CAMDEN — The Select Board voted unanimously Nov. 29 to approve a new traffic calming policy for the town that allows residents to petition the town to take action to reduce speeding or other traffic problems in their neighborhoods.

This was the second meeting at which the policy was discussed by the board.

“The intention of this policy is not to eliminate cut-through traffic,” the policy states. “However, if there is found to be a cause for a significant volume of traffic being diverted to neighborhood streets from arterial roads, the town will consider any practical and cost-effective solutions for addressing the underlying issue.”

The policy allows citizens to request the installation of traffic calming measures. Measures that could be taken by the town if a problem is found to exist could include new signs, speed bumps, chicanes, on-street parking or bike lanes to narrow the street.

“Resident or property owner/neighborhood associations may submit a traffic calming request application,” the document states. “In order to submit the application, signatures must be received from the majority of the residents living in the area where the traffic calming project is requested.”

In response to the application, the town will conduct a speed study and traffic count of the area. Town staff will attempt to clarify the specific problem, whether it is speed, high traffic volume or cut-through traffic.

The town will also hold a meeting with residents to determine the extent of their concerns.

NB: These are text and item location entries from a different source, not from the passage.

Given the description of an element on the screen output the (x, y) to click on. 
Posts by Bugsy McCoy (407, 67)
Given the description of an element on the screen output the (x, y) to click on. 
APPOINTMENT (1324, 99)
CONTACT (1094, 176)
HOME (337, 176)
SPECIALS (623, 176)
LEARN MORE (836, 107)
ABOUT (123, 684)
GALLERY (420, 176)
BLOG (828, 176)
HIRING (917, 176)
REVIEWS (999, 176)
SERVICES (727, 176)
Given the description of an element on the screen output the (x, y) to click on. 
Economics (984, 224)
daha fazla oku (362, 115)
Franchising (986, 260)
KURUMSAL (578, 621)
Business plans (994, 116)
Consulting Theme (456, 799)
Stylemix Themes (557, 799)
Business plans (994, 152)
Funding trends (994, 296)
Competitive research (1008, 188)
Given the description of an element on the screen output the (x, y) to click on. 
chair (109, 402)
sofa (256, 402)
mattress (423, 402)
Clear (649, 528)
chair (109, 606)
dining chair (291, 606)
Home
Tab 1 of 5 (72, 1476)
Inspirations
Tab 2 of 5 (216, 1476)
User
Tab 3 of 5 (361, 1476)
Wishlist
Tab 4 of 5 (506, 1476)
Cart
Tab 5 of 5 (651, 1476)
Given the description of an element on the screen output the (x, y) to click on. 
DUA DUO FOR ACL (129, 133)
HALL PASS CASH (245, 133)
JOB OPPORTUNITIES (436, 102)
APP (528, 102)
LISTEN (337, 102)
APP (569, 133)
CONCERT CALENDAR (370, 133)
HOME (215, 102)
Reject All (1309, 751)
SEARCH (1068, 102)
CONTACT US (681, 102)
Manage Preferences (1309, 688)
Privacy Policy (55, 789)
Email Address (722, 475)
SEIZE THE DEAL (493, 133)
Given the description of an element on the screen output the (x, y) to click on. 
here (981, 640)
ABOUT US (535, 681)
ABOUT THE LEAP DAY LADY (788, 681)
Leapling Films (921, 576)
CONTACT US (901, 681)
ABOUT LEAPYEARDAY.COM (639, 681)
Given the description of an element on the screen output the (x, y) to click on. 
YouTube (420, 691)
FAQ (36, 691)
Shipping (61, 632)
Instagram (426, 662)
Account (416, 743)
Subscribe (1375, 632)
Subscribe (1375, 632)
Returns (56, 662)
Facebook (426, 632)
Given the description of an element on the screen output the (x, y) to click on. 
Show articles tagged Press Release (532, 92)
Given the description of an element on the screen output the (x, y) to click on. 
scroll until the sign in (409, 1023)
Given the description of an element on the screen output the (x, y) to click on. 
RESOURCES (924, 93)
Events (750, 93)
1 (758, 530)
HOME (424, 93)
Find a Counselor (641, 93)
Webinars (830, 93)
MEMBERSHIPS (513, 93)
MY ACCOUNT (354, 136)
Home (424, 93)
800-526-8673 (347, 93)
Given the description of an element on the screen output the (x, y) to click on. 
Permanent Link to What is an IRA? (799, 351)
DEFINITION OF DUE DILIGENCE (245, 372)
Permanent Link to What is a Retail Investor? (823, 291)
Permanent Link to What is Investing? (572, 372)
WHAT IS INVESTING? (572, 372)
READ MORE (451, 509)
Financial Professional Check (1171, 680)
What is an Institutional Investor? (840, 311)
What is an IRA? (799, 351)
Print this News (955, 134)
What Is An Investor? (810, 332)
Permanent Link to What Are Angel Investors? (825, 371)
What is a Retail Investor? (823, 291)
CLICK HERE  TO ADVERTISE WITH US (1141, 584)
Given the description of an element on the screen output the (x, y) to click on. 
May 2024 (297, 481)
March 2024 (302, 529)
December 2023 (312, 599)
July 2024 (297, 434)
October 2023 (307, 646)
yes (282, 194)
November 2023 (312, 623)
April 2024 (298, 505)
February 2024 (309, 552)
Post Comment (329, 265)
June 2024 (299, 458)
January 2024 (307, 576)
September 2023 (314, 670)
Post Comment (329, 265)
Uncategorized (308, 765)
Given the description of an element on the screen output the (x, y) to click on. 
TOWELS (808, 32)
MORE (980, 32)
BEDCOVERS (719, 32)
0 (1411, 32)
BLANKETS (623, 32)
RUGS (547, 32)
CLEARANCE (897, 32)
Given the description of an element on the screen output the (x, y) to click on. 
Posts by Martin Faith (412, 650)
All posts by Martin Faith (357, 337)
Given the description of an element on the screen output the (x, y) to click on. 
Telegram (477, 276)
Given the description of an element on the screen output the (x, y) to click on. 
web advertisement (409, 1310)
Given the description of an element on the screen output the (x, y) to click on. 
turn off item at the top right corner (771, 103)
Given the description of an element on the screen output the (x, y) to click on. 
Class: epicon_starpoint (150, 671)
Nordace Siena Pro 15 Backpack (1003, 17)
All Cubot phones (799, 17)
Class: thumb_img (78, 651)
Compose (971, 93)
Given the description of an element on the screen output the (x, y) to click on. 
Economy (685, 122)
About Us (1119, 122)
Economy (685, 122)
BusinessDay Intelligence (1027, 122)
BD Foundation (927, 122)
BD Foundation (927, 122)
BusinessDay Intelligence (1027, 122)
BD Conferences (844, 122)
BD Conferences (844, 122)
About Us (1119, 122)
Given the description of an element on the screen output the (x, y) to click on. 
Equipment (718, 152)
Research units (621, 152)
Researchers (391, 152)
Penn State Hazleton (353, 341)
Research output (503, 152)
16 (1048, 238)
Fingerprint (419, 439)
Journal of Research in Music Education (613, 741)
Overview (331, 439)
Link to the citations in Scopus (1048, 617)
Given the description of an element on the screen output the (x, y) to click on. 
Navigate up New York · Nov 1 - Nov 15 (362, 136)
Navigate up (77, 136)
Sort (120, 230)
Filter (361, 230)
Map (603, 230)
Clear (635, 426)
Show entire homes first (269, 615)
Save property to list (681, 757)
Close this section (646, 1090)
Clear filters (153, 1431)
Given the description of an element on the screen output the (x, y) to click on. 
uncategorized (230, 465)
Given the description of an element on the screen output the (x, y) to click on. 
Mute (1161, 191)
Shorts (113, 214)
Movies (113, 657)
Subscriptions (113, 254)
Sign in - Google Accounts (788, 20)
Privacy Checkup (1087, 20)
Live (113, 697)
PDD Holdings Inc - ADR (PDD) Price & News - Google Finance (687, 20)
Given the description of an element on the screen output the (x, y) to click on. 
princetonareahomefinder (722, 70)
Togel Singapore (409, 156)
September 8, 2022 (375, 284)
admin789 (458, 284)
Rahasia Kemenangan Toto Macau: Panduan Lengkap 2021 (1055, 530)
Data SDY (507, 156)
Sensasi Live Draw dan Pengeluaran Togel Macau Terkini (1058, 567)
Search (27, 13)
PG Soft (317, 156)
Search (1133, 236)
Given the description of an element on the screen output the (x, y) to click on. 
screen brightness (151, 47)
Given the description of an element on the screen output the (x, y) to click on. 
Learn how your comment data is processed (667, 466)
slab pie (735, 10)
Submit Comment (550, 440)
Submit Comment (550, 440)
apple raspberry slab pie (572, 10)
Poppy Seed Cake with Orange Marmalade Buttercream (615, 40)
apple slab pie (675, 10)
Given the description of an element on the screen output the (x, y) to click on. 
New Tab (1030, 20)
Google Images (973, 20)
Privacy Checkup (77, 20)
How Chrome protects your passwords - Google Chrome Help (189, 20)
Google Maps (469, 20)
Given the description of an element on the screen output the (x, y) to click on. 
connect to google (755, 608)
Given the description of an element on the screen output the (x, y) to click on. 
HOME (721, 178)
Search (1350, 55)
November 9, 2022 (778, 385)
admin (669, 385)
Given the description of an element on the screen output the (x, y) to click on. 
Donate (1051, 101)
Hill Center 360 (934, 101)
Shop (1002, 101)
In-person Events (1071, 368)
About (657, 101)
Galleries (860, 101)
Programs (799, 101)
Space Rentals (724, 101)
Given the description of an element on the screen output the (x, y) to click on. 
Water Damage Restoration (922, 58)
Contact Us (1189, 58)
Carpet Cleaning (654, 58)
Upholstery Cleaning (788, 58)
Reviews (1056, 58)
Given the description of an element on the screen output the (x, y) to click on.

The policy concludes, saying, “One month prior to the implementation of the permanent traffic calming project a letter will be sent by mail to all residents in the identified area to inform them of the traffic calming solution, the date it will be implemented and where they go for additional information or to provide feedback/file a complaint.”

In other business, Town Manager Audra Caler suggested the town buy the parking lot behind the Knox Mill and the lot where the skate park is now rather than later. She said the town has a lease-to-purchase agreement, but could buy the property outright. She said this might serve the town including providing a place for EV charging. The town has funding from the increase in the value of a TIF.